Une décision qui doit être prise par les Libyens eux-mêmes, avec l’aide des pays voisins et avec le rôle plus actif et constructif de l’UE.

« Avant il y avait une troïka au Caire, formée par la Ligue arabe, l’Union africaine et l’ONU. J’ai proposé d’y inclure les Européens pour la transformer en un quartet, afin que les organisations régionales parlent d’une seule et unique voix », a-t-il expliqué.
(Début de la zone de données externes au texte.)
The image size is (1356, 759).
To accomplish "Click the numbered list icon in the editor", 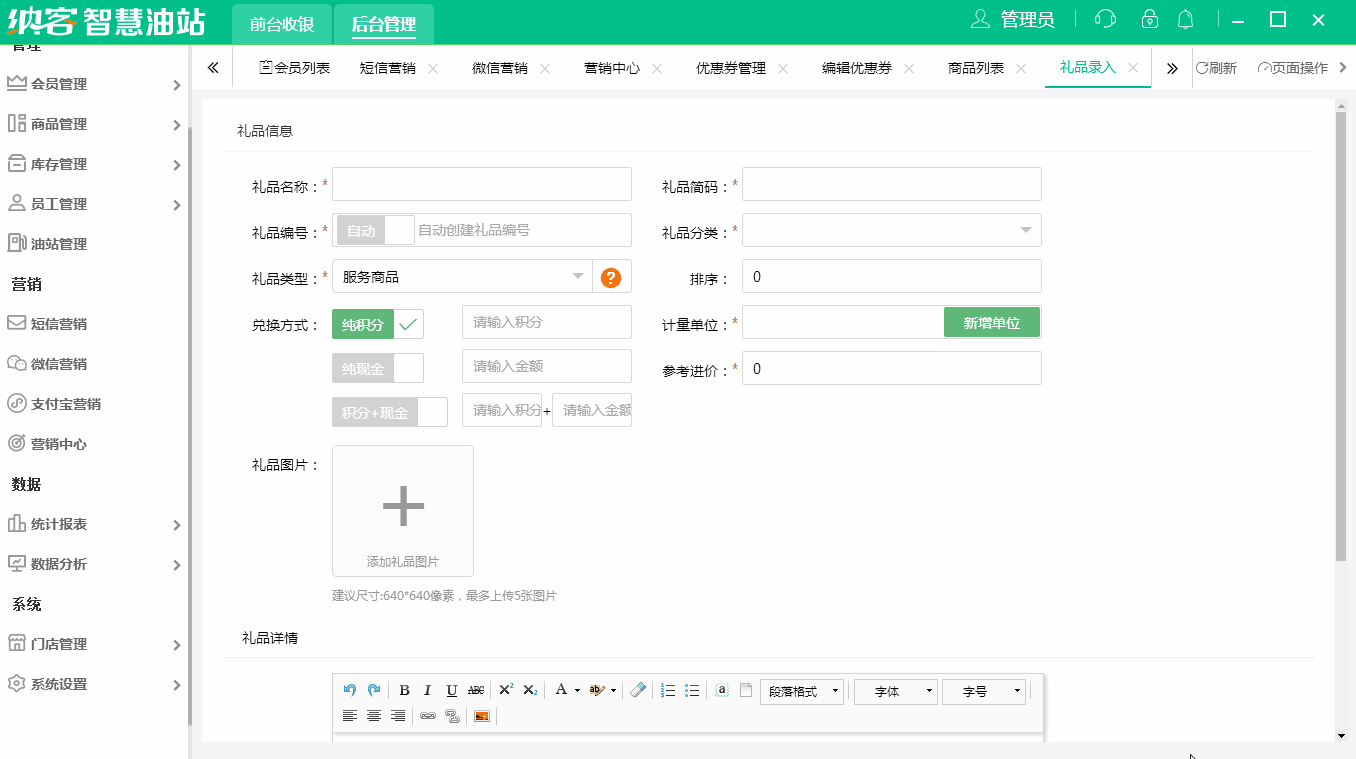I will coord(667,690).
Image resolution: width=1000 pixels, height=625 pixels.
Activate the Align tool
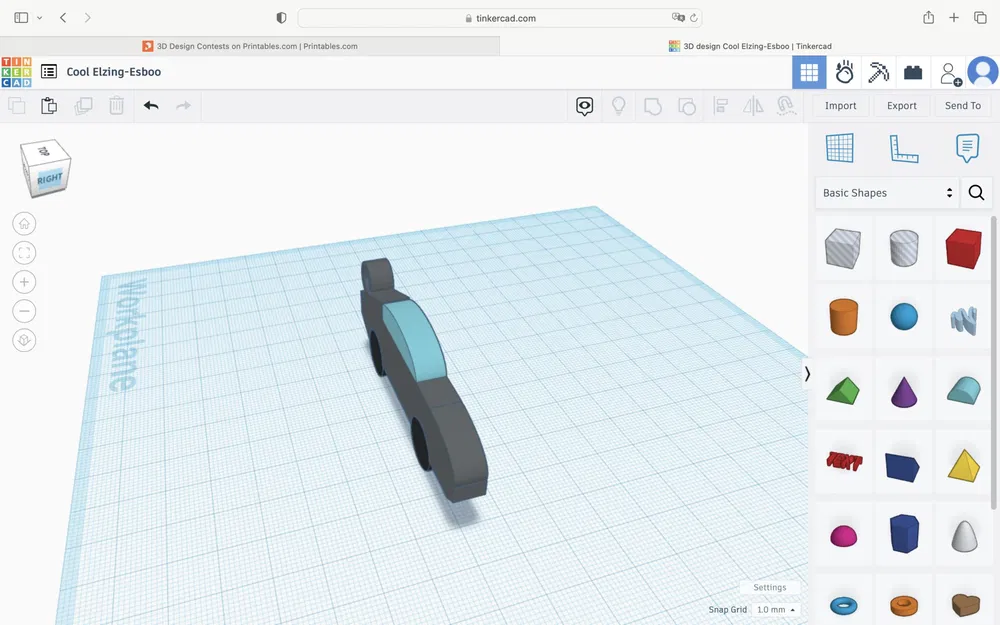tap(720, 105)
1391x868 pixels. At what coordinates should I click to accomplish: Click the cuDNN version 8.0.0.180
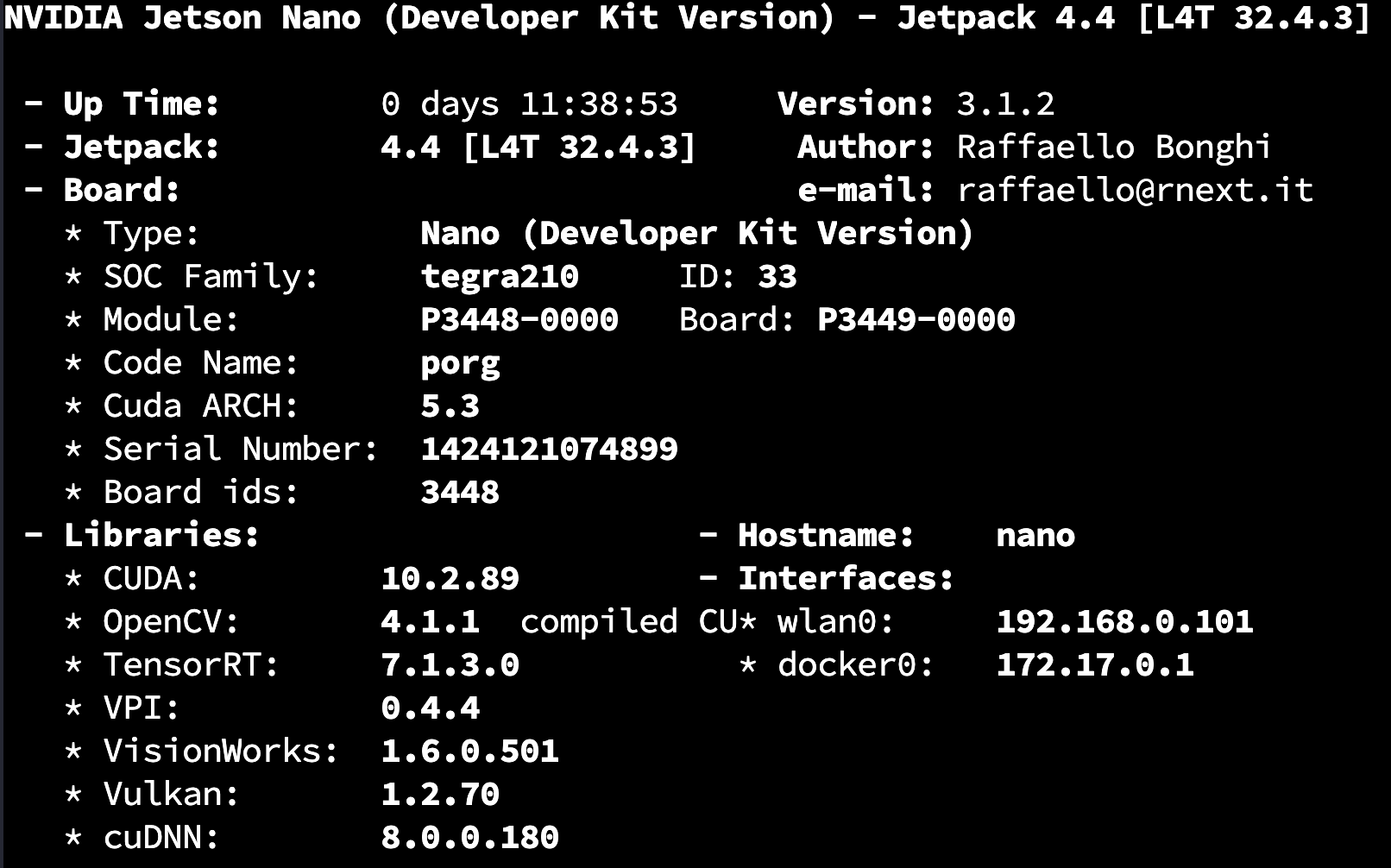[469, 837]
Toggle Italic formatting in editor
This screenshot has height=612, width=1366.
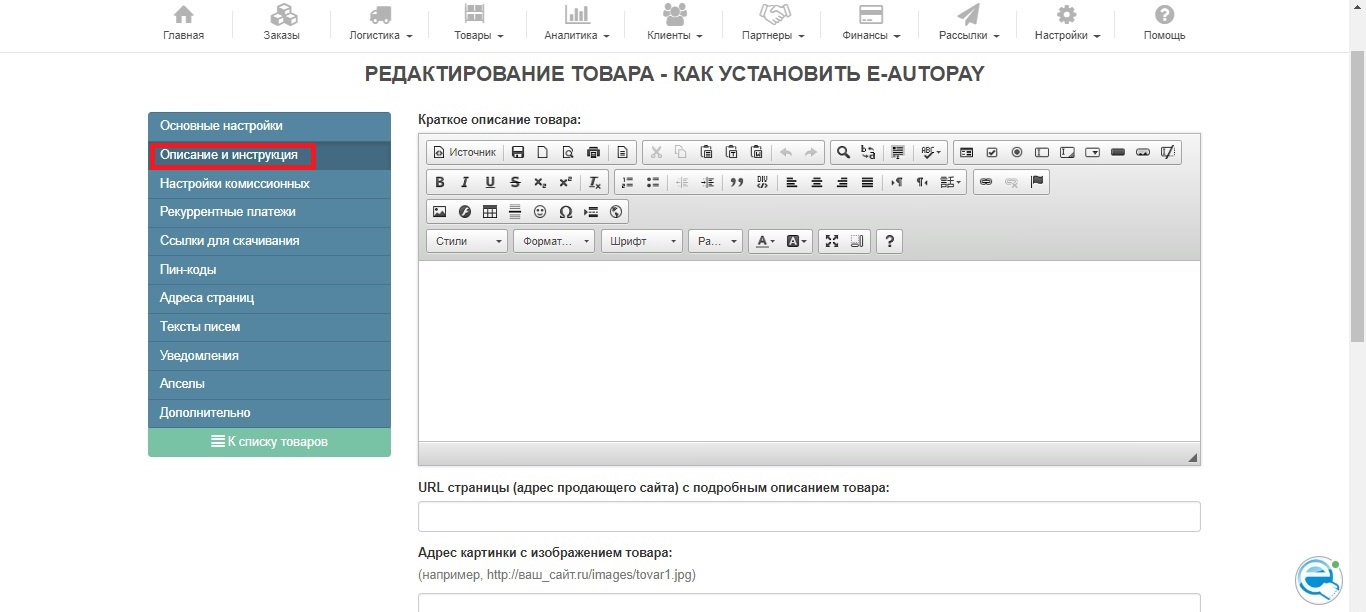(464, 182)
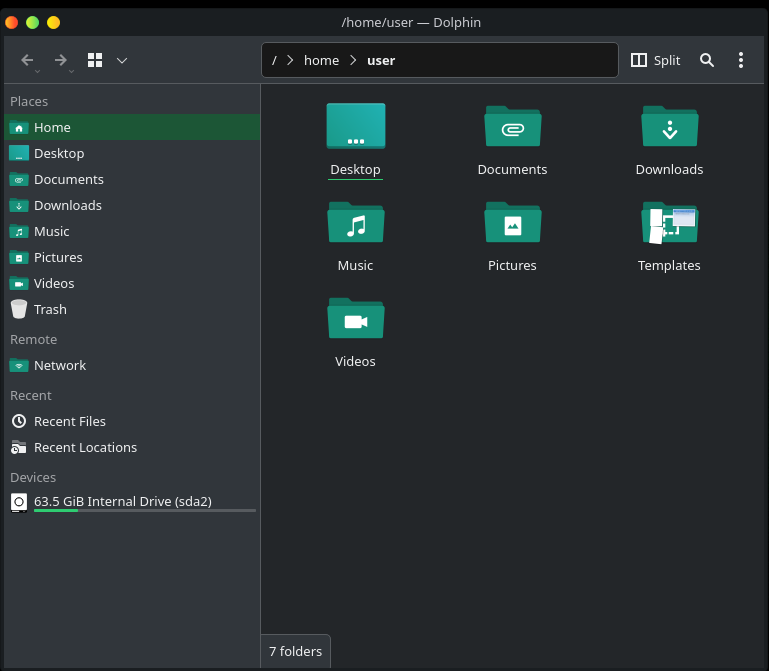Select Network under Remote section
This screenshot has width=769, height=671.
pyautogui.click(x=60, y=365)
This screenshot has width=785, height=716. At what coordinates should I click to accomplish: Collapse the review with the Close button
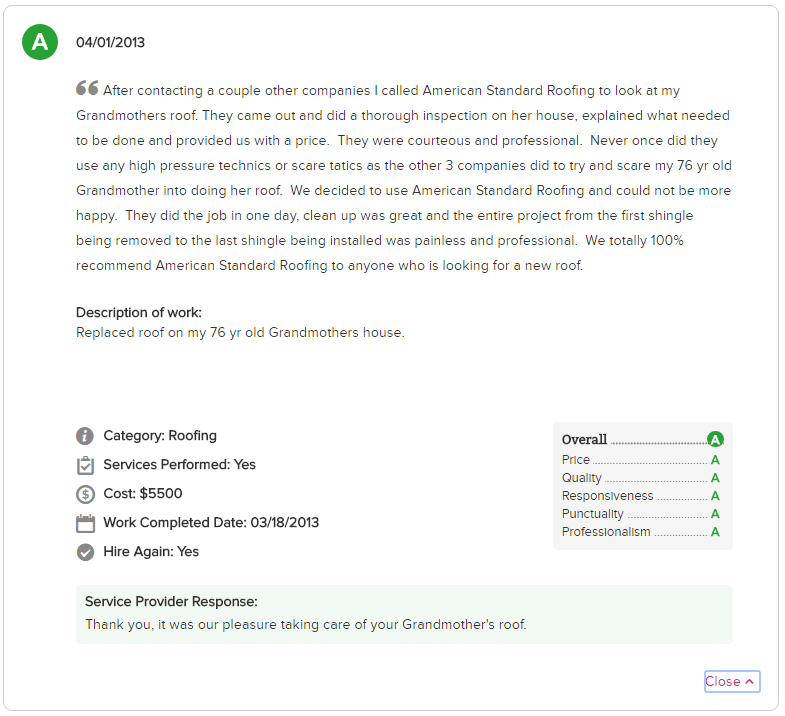[732, 681]
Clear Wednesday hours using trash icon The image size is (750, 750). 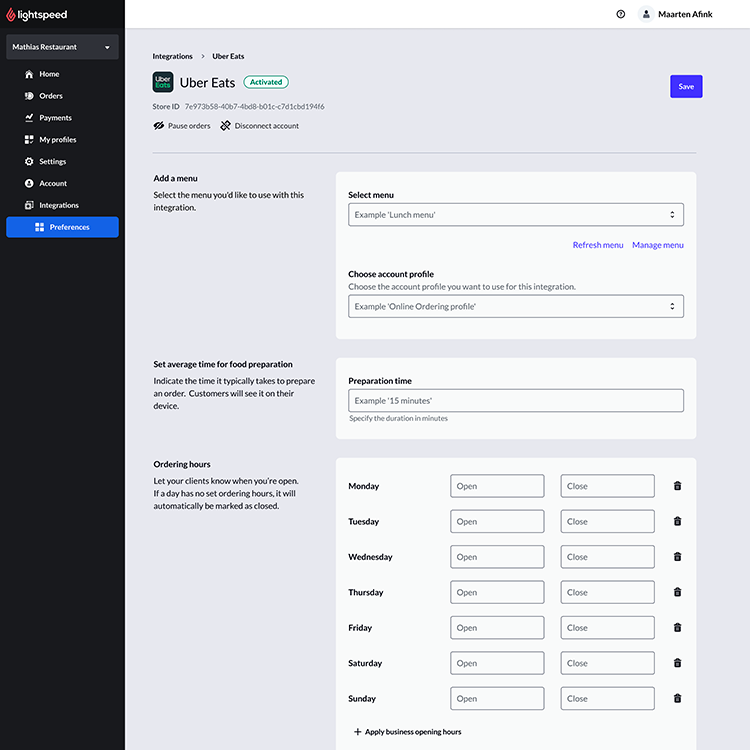pyautogui.click(x=677, y=557)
>> Lire : Le Caire et Bruxelles envisagent un accord sur les migrants

Selon lui, « si la communauté internationale est divisée, rien ne fonctionne en Libye […], j’ai toujours dit que 70 % de la solution résidait dans l’implication régionale, dans l’implication internationale et dans la capacité à nouer des contacts ».

En ce sens, il a souligné la nécessité de changer certaines politiques actuelles et de les remplacer par une vision plus positive et constructive, surtout en matière d’immigration irrégulière.

« Je connais bien le rôle de l’UE, j’ai visité ‘Sofia’ (opération navale européenne contre les mafias migratoires en Méditerranée centrale) et l’avion où les Européens entrainent les garde-côtes libyens, car il y a une grande inquiétude liée à l’immigration, c’est une intervention très importante », a-t-il assuré.

« Mais on ne peut pas se limiter aux mesures répressives, il faut s’attaquer aux racines de l’immigration, et notamment améliorer les conditions de vie de ceux qui sont dans des camps de détention en Libye », a-t-il fait remarquer.

Dans ce contexte-là, il a rappelé que l’Europe n’était pas la seule victime de l’immigration. La Libye aussi en est victime, et surtout, l’Afrique.

« La Libye n’est pas une île en Méditerranée, c’est un pays avec une énorme richesse et de très grandes frontières. Tous ces pays du sud ne peuvent se protéger qu’avec l’aide internationale et un échange d’information régional », a-t-il commenté.